**Passage provided:**
- - - - -

Let $a \in \N$ be an even perfect number.

Then $a$ is in the form:

$2^{n - 1} \paren {2^n - 1}$

where $2^n - 1$ is prime.


Similarly, if $2^n - 1$ is prime, then $2^{n - 1} \paren {2^n - 1}$ is perfect.


Proof

Sufficient Condition

Suppose $2^n - 1$ is prime.

Let $a = 2^{n - 1} \paren {2^n - 1}$.

Then $n \ge 2$ which means $2^{n - 1}$ is even and hence so is $a = 2^{n - 1} \paren {2^n - 1}$.

Note that $2^n - 1$ is odd.

Since all divisors (except $1$) of $2^{n - 1}$ are even it follows that $2^{n - 1}$ and $2^n - 1$ are coprime.

Let $\map {\sigma_1} n$ be the divisor sum of $n$, that is, the sum of all divisors of $n$ (including $n$).

From Divisor Sum Function is Multiplicative, it follows that $\map {\sigma_1} a = \map {\sigma_1} {2^{n - 1} } \map {\sigma_1} {2^n - 1}$.

But as $2^n - 1$ is prime, $\map {\sigma_1} {2^n - 1} = 2^n$ from Divisor Sum of Prime Number.

- - - - -

**Given material:**

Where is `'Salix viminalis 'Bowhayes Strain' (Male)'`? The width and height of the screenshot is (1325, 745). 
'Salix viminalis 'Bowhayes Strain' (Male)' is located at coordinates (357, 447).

- - - - -

**What is being asked:** Copy out the entire passage on even perfect numbers word for word, from its first line through its last.

**Exercise response:**
Let $a \in \N$ be an even perfect number.

Then $a$ is in the form:

$2^{n - 1} \paren {2^n - 1}$

where $2^n - 1$ is prime.


Similarly, if $2^n - 1$ is prime, then $2^{n - 1} \paren {2^n - 1}$ is perfect.


Proof

Sufficient Condition

Suppose $2^n - 1$ is prime.

Let $a = 2^{n - 1} \paren {2^n - 1}$.

Then $n \ge 2$ which means $2^{n - 1}$ is even and hence so is $a = 2^{n - 1} \paren {2^n - 1}$.

Note that $2^n - 1$ is odd.

Since all divisors (except $1$) of $2^{n - 1}$ are even it follows that $2^{n - 1}$ and $2^n - 1$ are coprime.

Let $\map {\sigma_1} n$ be the divisor sum of $n$, that is, the sum of all divisors of $n$ (including $n$).

From Divisor Sum Function is Multiplicative, it follows that $\map {\sigma_1} a = \map {\sigma_1} {2^{n - 1} } \map {\sigma_1} {2^n - 1}$.

But as $2^n - 1$ is prime, $\map {\sigma_1} {2^n - 1} = 2^n$ from Divisor Sum of Prime Number.